Which inequality represents all points below the line \(y = 5\)?
Below means smaller y-values.
Points below the line have y-values less than 5, so \(y < 5\).
Which inequality includes the boundary line \(y = 2\)?
Inclusive inequalities use ≤ or ≥.
\(y \geq 2\) includes the line because it means greater than or equal to.
Write an inequality for all points on or below the line \(y = 4\).
Use ≤ when including the line.
On or below means \(y \leq 4\).
Which inequality represents points to the right of \(x = 2\)?
Right means larger x-values.
Points to the right have x-values greater than 2, so \(x > 2\).
Write an inequality for all points to the left of \(x = 7\).
Left means smaller x-values.
Points to the left have x-values less than 7, so \(x < 7\).
A dashed line is used on a graph.
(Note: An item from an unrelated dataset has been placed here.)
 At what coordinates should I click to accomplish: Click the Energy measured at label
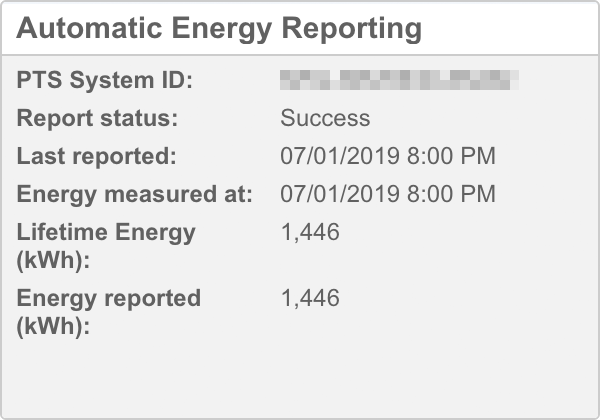coord(134,193)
What does this mean?
Think about strict inequalities.
A dashed line means the boundary is not included (>, <).
Which symbol is used when the boundary line is included?
Think about 'equal to'.
We use ≤ or ≥ when the boundary is included.
Which inequality would use a solid line?
Solid lines include equality.
\(y \leq 6\) includes the boundary, so it uses a solid line.
Write an inequality for all points above or on the line \(y = 1\).
Above means greater than.
Above or on means \(y \geq 1\).
Higher
Higher Practice
Interpret and solve inequalities on coordinate graphs.
Which inequality represents the region above the line \(y = 2x + 1\)?
Above means y is greater.
Points above the line have y-values greater than \(2x + 1\).
Write an inequality for points below the line \(y = 3x - 2\).
Below means smaller y-values.
Points below the line satisfy \(y < 3x - 2\).
Which inequality includes the line \(y = -x + 4\)?
Look for ≥ or ≤.
\(y \geq -x + 4\) includes the boundary line.
Write an inequality for points on or below \(y = x - 3\).
Use ≤ for 'on or below'.
The inequality is \(y \leq x - 3\).
A point (2, 6) lies above the line \(y = 2x + 1\). Which inequality is correct?
Substitute the point into the equation.
Substitute: \(6 > 2(2) + 1 = 5\), so \(y > 2x + 1\).
Check if the point (1, 2) satisfies \(y > x + 1\). Write 'yes' or 'no'.
Substitute x = 1, y = 2.
Check: \(2 > 1 + 1\) → \(2 > 2\) is false. So the answer is no.
Which region represents \(x > 3\)?
Think horizontally.
x-values increase to the right, so the region is to the right.
Write an inequality for points above the line \(y = -2x + 5\).
Above means greater.
The inequality is \(y > -2x + 5\).
A student draws a solid line for \(y > 2x\). What is wrong?
Think about strict inequalities.
Since the inequality is strict (>), the line should be dashed.
Check if the point (0, 1) satisfies \(y \geq x + 1\). Write 'yes' or 'no'.
Substitute x = 0, y = 1.
Check: \(1 \geq 0 + 1\) → \(1 \geq 1\) is true. So yes.
Games
Practise this topic with interactive games.
Games coming soon.
Frequently Asked Questions
What do inequality graphs show?
Regions where solutions satisfy an inequality.
What is a solid vs dashed line?
Solid means included (≤ or ≥), dashed means not included (< or >).
How do I find the correct region?
Test a point to see which side satisfies the inequality.